◆ Information supplied
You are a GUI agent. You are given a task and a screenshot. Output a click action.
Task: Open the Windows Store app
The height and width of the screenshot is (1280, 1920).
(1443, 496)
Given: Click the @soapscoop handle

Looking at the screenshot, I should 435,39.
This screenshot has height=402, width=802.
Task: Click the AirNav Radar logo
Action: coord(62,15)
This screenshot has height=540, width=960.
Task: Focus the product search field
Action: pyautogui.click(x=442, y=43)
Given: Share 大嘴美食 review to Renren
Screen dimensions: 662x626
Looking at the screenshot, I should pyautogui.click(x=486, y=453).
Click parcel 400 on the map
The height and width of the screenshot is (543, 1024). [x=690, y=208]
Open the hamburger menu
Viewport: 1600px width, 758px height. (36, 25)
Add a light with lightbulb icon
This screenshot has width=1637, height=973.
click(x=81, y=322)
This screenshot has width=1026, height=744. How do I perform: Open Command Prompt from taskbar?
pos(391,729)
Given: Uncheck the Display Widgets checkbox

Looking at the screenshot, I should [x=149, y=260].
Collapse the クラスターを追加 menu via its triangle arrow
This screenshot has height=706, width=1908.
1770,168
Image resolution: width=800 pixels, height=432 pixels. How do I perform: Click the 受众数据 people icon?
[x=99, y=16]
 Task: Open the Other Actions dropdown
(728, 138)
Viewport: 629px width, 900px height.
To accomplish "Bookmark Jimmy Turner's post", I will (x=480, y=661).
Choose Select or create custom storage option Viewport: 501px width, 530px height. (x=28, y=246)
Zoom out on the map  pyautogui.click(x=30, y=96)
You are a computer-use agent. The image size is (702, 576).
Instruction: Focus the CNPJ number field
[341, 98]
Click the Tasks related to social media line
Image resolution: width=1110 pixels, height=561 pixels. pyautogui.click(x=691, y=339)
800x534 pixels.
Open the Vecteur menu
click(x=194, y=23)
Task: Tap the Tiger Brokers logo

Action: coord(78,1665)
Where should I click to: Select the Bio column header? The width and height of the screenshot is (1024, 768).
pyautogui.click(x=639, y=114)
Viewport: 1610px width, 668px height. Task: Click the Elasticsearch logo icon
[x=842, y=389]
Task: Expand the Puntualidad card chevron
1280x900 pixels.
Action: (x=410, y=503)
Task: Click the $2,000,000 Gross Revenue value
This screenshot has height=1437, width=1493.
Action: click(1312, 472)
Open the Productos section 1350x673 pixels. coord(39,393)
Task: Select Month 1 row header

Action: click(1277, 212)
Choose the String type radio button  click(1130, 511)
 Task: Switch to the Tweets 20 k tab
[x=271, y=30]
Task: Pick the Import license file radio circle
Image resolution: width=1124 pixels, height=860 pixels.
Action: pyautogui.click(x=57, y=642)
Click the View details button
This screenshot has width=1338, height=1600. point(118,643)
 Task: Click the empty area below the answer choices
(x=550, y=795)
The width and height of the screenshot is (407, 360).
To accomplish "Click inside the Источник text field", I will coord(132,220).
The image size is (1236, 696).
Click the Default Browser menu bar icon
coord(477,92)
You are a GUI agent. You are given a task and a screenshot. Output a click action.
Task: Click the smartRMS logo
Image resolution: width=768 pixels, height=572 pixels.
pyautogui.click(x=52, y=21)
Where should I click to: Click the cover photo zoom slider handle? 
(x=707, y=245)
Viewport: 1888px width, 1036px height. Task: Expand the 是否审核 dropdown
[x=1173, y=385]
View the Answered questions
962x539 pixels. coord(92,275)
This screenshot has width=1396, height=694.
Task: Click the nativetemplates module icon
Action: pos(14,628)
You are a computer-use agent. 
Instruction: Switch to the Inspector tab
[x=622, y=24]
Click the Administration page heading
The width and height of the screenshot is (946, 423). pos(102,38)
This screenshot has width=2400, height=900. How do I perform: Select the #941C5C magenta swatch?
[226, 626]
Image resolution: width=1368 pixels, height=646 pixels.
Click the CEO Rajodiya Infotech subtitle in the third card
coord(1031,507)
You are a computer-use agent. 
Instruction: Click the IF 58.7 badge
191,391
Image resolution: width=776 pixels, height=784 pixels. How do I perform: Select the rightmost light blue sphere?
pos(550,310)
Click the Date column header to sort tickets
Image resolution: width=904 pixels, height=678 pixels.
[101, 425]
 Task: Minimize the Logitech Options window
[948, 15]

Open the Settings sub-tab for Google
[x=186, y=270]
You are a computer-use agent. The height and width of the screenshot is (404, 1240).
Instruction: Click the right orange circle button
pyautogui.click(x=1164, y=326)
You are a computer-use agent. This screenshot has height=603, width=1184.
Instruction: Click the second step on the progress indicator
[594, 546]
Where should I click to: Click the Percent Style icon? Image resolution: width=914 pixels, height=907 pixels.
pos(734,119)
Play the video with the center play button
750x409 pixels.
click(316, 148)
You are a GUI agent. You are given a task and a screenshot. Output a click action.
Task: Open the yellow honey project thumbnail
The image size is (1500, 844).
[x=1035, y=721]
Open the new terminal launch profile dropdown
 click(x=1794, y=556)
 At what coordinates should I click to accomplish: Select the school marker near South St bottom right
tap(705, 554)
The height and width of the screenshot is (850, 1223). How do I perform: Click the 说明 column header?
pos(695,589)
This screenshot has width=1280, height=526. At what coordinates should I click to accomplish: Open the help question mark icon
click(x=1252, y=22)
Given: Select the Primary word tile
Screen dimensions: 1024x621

◆ Your instructions
Repeat all of the records, letter for letter.

◆ Final answer
You are a GUI agent. You are given a task and a screenshot. Output a click action.
Task: Open the Windows Store app
The height and width of the screenshot is (1280, 1920).
(1443, 496)
Given: Click the @soapscoop handle

Looking at the screenshot, I should 435,39.
This screenshot has height=402, width=802.
Task: Click the AirNav Radar logo
Action: coord(62,15)
This screenshot has height=540, width=960.
Task: Focus the product search field
Action: pyautogui.click(x=442, y=43)
Given: Share 大嘴美食 review to Renren
Screen dimensions: 662x626
Looking at the screenshot, I should pyautogui.click(x=486, y=453).
Click parcel 400 on the map
The height and width of the screenshot is (543, 1024). [x=690, y=208]
Open the hamburger menu
Viewport: 1600px width, 758px height. (36, 25)
Add a light with lightbulb icon
This screenshot has width=1637, height=973.
click(x=81, y=322)
This screenshot has width=1026, height=744. How do I perform: Open Command Prompt from taskbar?
pos(391,729)
Given: Uncheck the Display Widgets checkbox

Looking at the screenshot, I should [x=149, y=260].
Collapse the クラスターを追加 menu via its triangle arrow
This screenshot has height=706, width=1908.
1770,168
Image resolution: width=800 pixels, height=432 pixels. How do I perform: Click the 受众数据 people icon?
[x=99, y=16]
 Task: Open the Other Actions dropdown
(728, 138)
Viewport: 629px width, 900px height.
To accomplish "Bookmark Jimmy Turner's post", I will (x=480, y=661).
Choose Select or create custom storage option Viewport: 501px width, 530px height. (x=28, y=246)
Zoom out on the map  pyautogui.click(x=30, y=96)
You are a computer-use agent. The image size is (702, 576).
Instruction: Focus the CNPJ number field
[341, 98]
Click the Tasks related to social media line
Image resolution: width=1110 pixels, height=561 pixels. pyautogui.click(x=691, y=339)
800x534 pixels.
Open the Vecteur menu
click(x=194, y=23)
Task: Tap the Tiger Brokers logo

Action: coord(78,1665)
Where should I click to: Select the Bio column header? The width and height of the screenshot is (1024, 768).
pyautogui.click(x=639, y=114)
Viewport: 1610px width, 668px height. Task: Click the Elasticsearch logo icon
[x=842, y=389]
Task: Expand the Puntualidad card chevron
1280x900 pixels.
Action: (x=410, y=503)
Task: Click the $2,000,000 Gross Revenue value
This screenshot has height=1437, width=1493.
Action: click(1312, 472)
Open the Productos section 1350x673 pixels. coord(39,393)
Task: Select Month 1 row header

Action: click(1277, 212)
Choose the String type radio button  click(1130, 511)
 Task: Switch to the Tweets 20 k tab
[x=271, y=30]
Task: Pick the Import license file radio circle
Image resolution: width=1124 pixels, height=860 pixels.
Action: pyautogui.click(x=57, y=642)
Click the View details button
This screenshot has width=1338, height=1600. point(118,643)
 Task: Click the empty area below the answer choices
(x=550, y=795)
The width and height of the screenshot is (407, 360).
To accomplish "Click inside the Источник text field", I will coord(132,220).
The image size is (1236, 696).
Click the Default Browser menu bar icon
coord(477,92)
You are a GUI agent. You are given a task and a screenshot. Output a click action.
Task: Click the smartRMS logo
Image resolution: width=768 pixels, height=572 pixels.
pyautogui.click(x=52, y=21)
Where should I click to: Click the cover photo zoom slider handle? 
(x=707, y=245)
Viewport: 1888px width, 1036px height. Task: Expand the 是否审核 dropdown
[x=1173, y=385]
View the Answered questions
962x539 pixels. coord(92,275)
This screenshot has width=1396, height=694.
Task: Click the nativetemplates module icon
Action: pos(14,628)
You are a computer-use agent. 
Instruction: Switch to the Inspector tab
[x=622, y=24]
Click the Administration page heading
The width and height of the screenshot is (946, 423). pos(102,38)
This screenshot has width=2400, height=900. How do I perform: Select the #941C5C magenta swatch?
[226, 626]
Image resolution: width=1368 pixels, height=646 pixels.
Click the CEO Rajodiya Infotech subtitle in the third card
coord(1031,507)
You are a computer-use agent. 
Instruction: Click the IF 58.7 badge
191,391
Image resolution: width=776 pixels, height=784 pixels. How do I perform: Select the rightmost light blue sphere?
pos(550,310)
Click the Date column header to sort tickets
Image resolution: width=904 pixels, height=678 pixels.
[101, 425]
 Task: Minimize the Logitech Options window
[948, 15]

Open the Settings sub-tab for Google
[x=186, y=270]
You are a computer-use agent. The height and width of the screenshot is (404, 1240).
Instruction: Click the right orange circle button
pyautogui.click(x=1164, y=326)
You are a computer-use agent. This screenshot has height=603, width=1184.
Instruction: Click the second step on the progress indicator
[594, 546]
Where should I click to: Click the Percent Style icon? Image resolution: width=914 pixels, height=907 pixels.
pos(734,119)
Play the video with the center play button
750x409 pixels.
click(316, 148)
You are a GUI agent. You are given a task and a screenshot. Output a click action.
Task: Open the yellow honey project thumbnail
The image size is (1500, 844).
[x=1035, y=721]
Open the new terminal launch profile dropdown
 click(x=1794, y=556)
 At what coordinates should I click to accomplish: Select the school marker near South St bottom right
tap(705, 554)
The height and width of the screenshot is (850, 1223). How do I perform: Click the 说明 column header?
pos(695,589)
This screenshot has width=1280, height=526. At what coordinates should I click to accomplish: Open the help question mark icon
click(x=1252, y=22)
Given: Select the Primary word tile
Screen dimensions: 1024x621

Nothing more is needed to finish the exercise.